Some time ago I met a researcher working on Ethiopia who happened to mention a Pankhurst had links with that country. Then this came through, so I thought I’d dig a little more:
Rita Pankhurst some early photos in Ethiopia with Richard and Sylvia Pankhurst pic.twitter.com/oEQfFQ0Xiq
— alula pankhurst (@alulapan) 2 June 2019
In 2016, the BBC reported on Sylvia Pankhurst becoming an honorary Ethiopian and in 2018 the LSE wrote an update. Martin Kettle provides some insight into how her reputation has been perceived over the years. You can see more about her here.
Her son Richard stayed in Ethiopia and became a historian of the country. He died in 2017, aged 89. He shed some light on her involvement in the Spanish Civil War, which Laurie Lee was also involved in – or not – and wrote about in A Moment of War Listen to him on television in 1975 (16mins).
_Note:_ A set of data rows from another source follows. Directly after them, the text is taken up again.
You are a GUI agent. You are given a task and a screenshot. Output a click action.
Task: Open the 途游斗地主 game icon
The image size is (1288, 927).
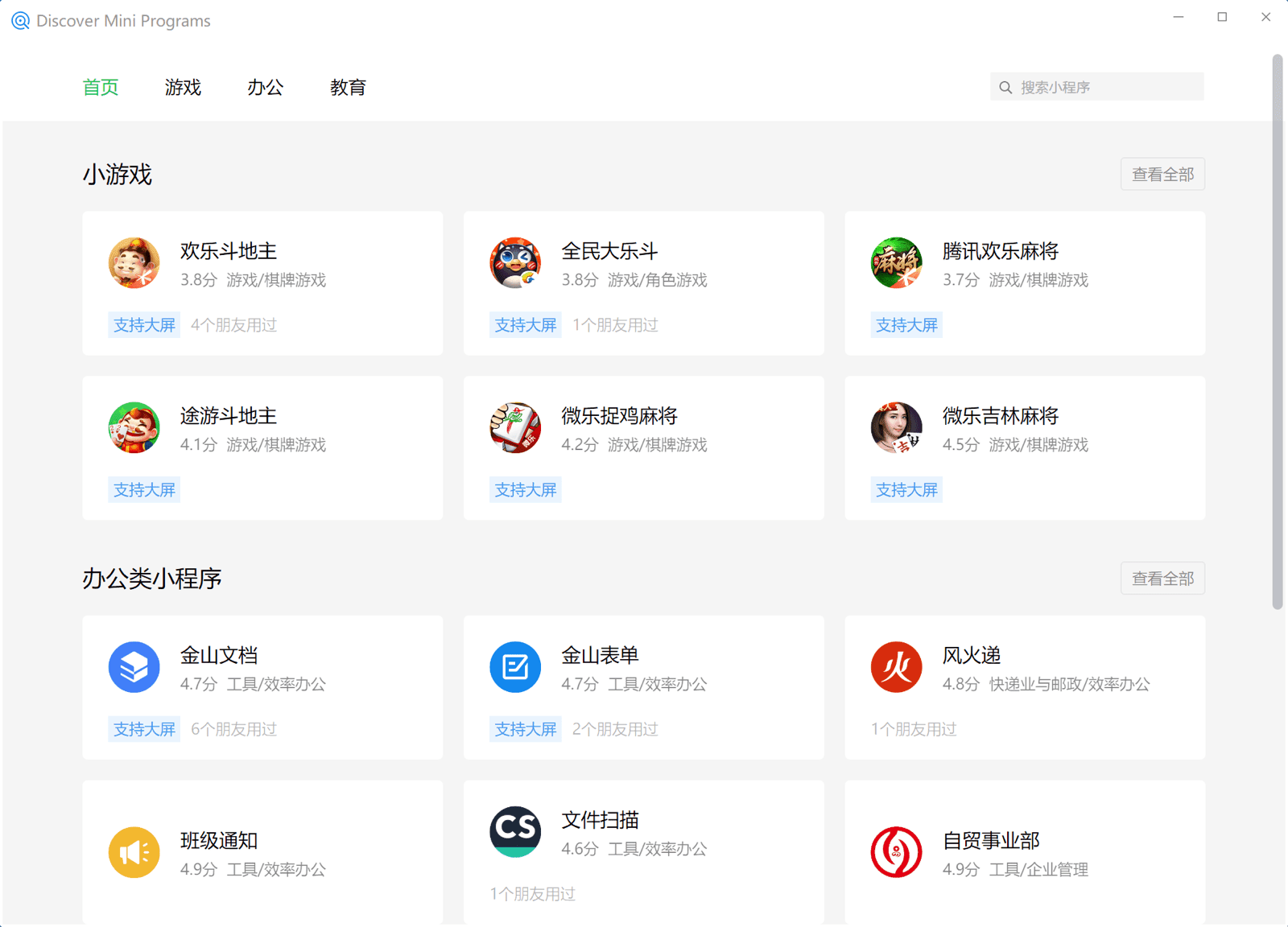click(x=134, y=427)
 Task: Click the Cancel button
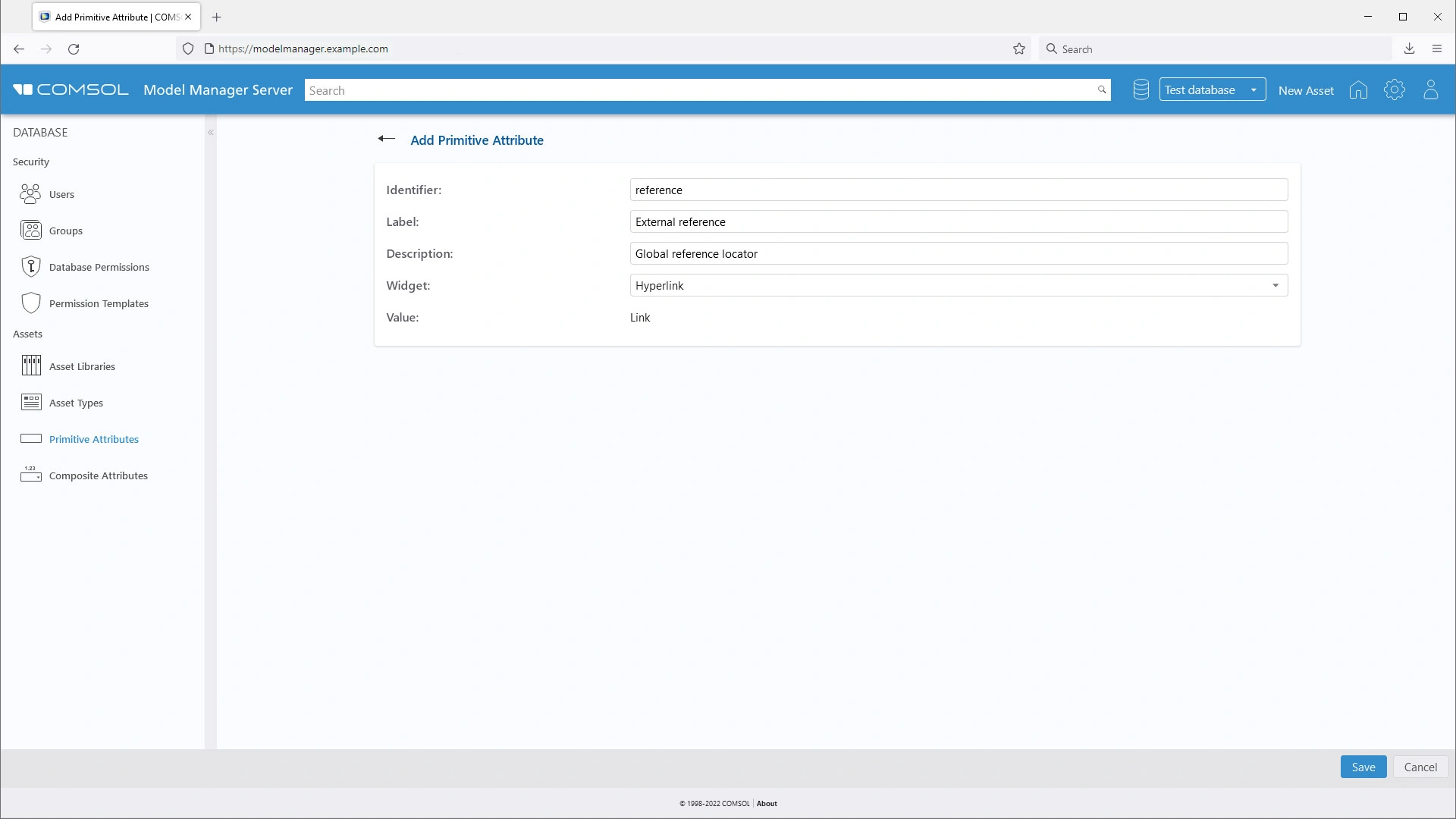[1420, 767]
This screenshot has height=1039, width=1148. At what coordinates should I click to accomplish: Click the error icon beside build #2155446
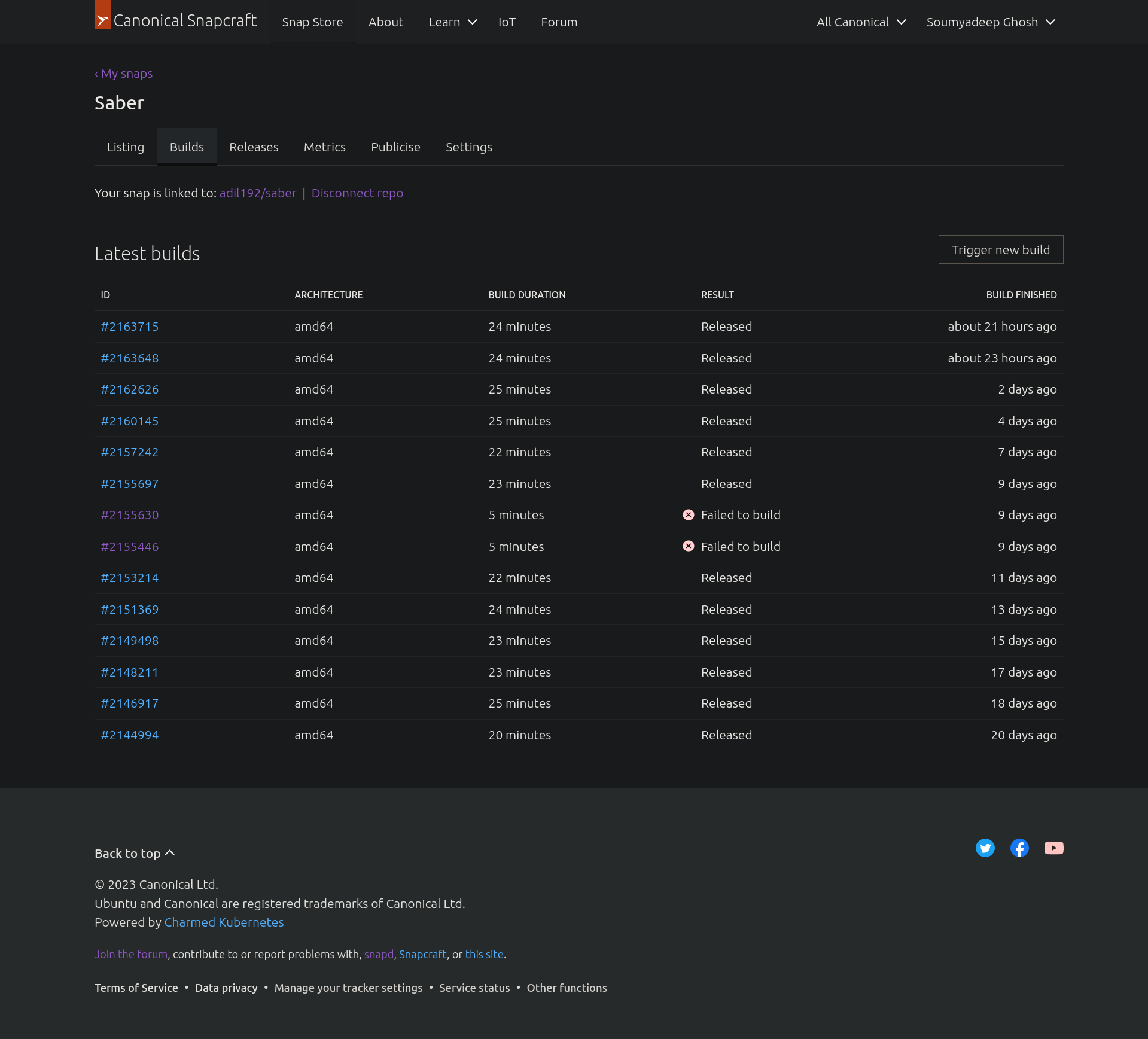point(688,546)
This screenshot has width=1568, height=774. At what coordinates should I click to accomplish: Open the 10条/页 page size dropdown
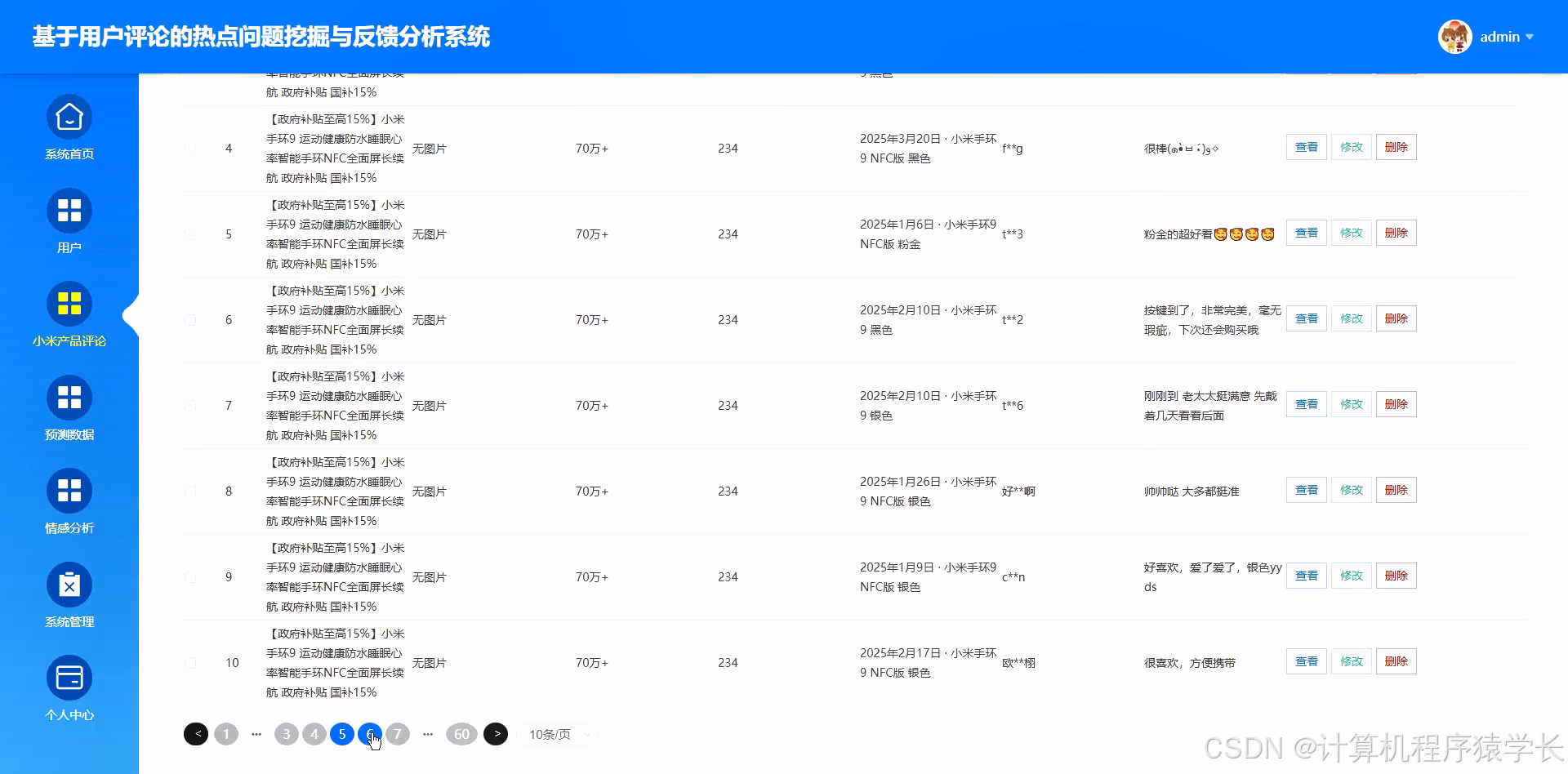556,734
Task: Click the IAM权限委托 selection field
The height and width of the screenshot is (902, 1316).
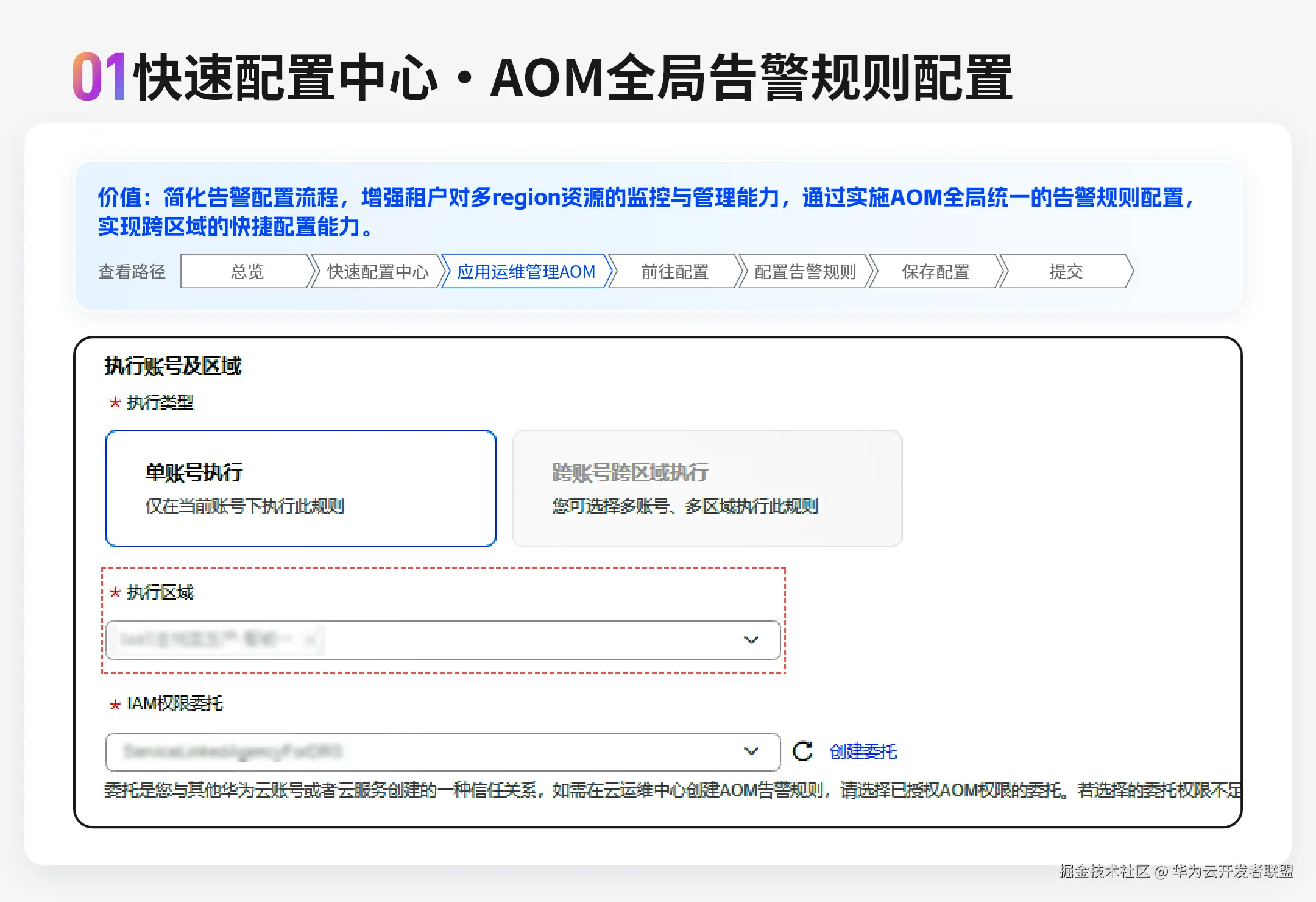Action: 487,751
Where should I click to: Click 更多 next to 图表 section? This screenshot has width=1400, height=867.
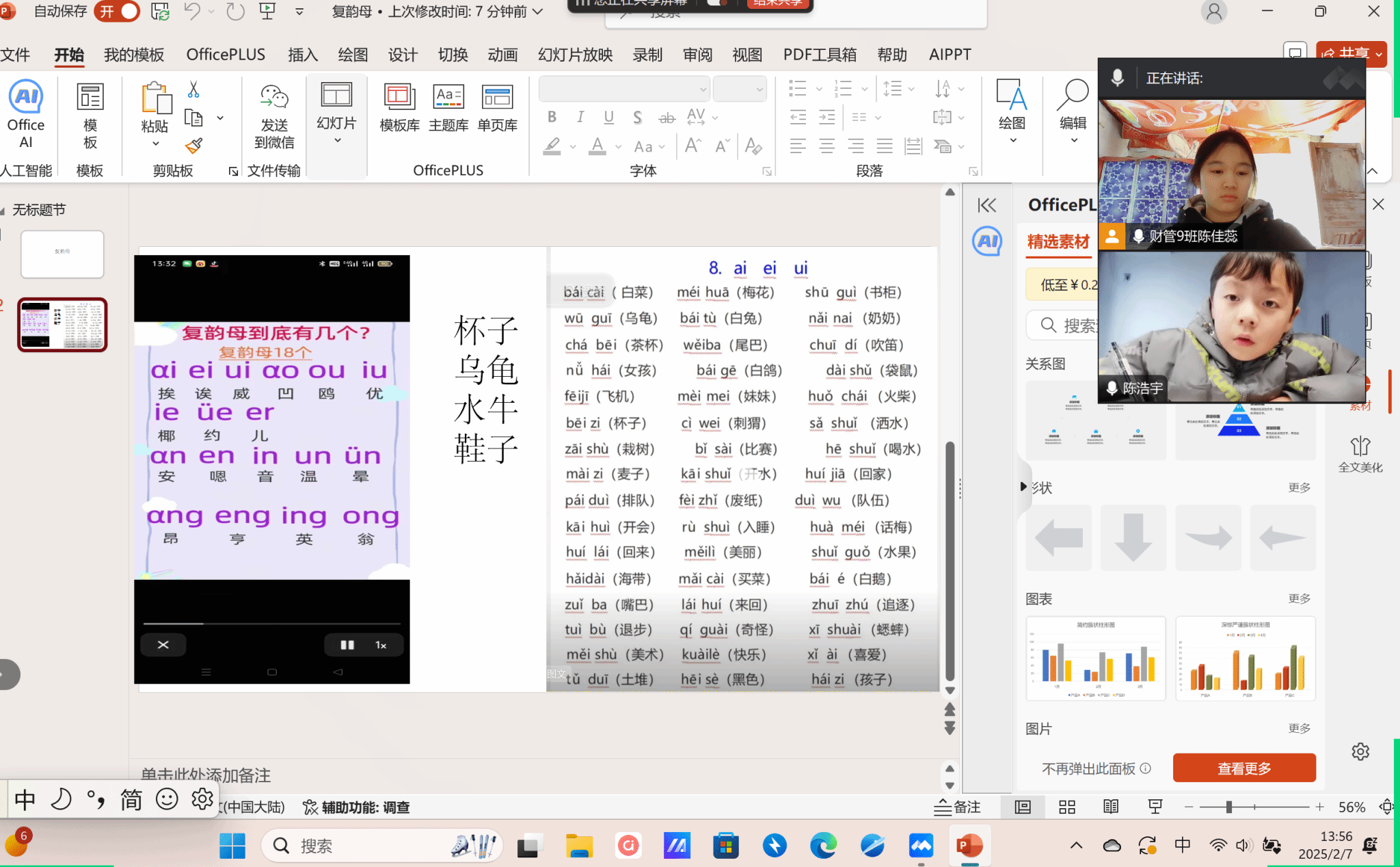pos(1299,598)
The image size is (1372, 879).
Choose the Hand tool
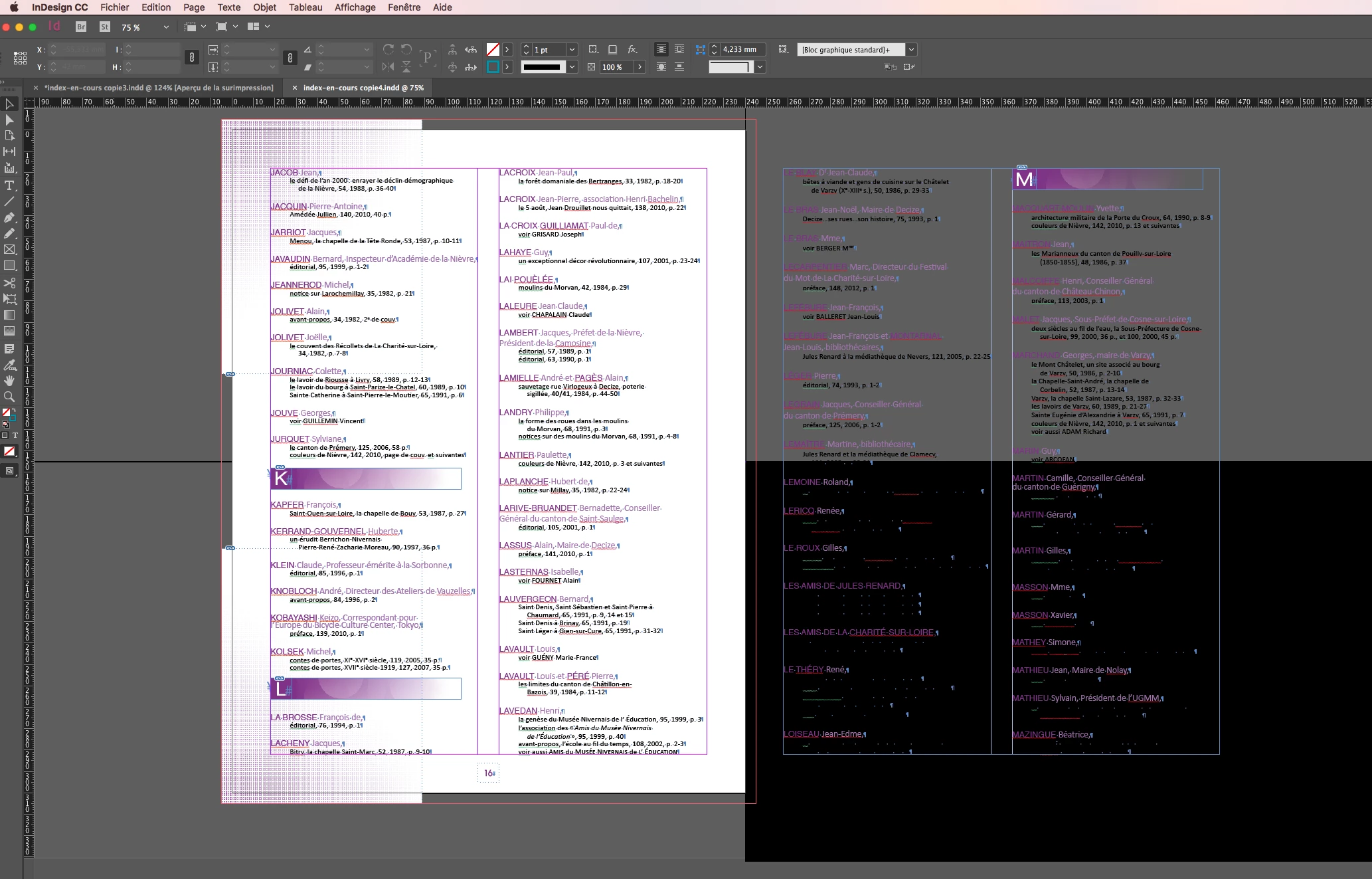[x=9, y=381]
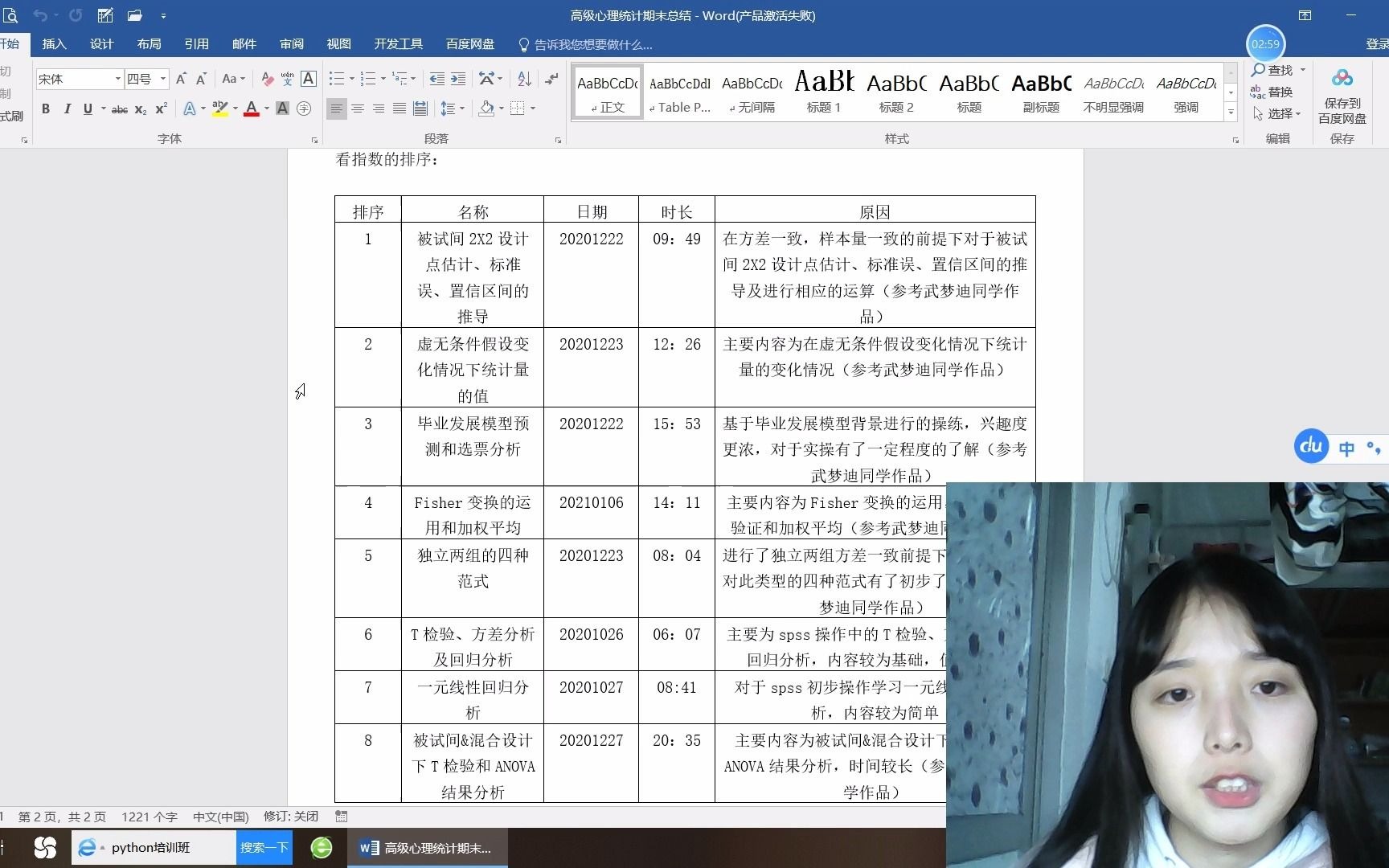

The Suffragettes and Suffragists have been on my radar for some time, not because of women’s rights but because of Kitchener – he met Millicent Fawcett whilst in South Africa to discuss the concentration camps and then in 1914 his niece Fanny Parker was arrested for trying to blow up Robbie Burns’ house in Scotland. She was later awarded an OBE for her wartime service having been granted amnesty for her 1914 actions in exchange for taking up war work.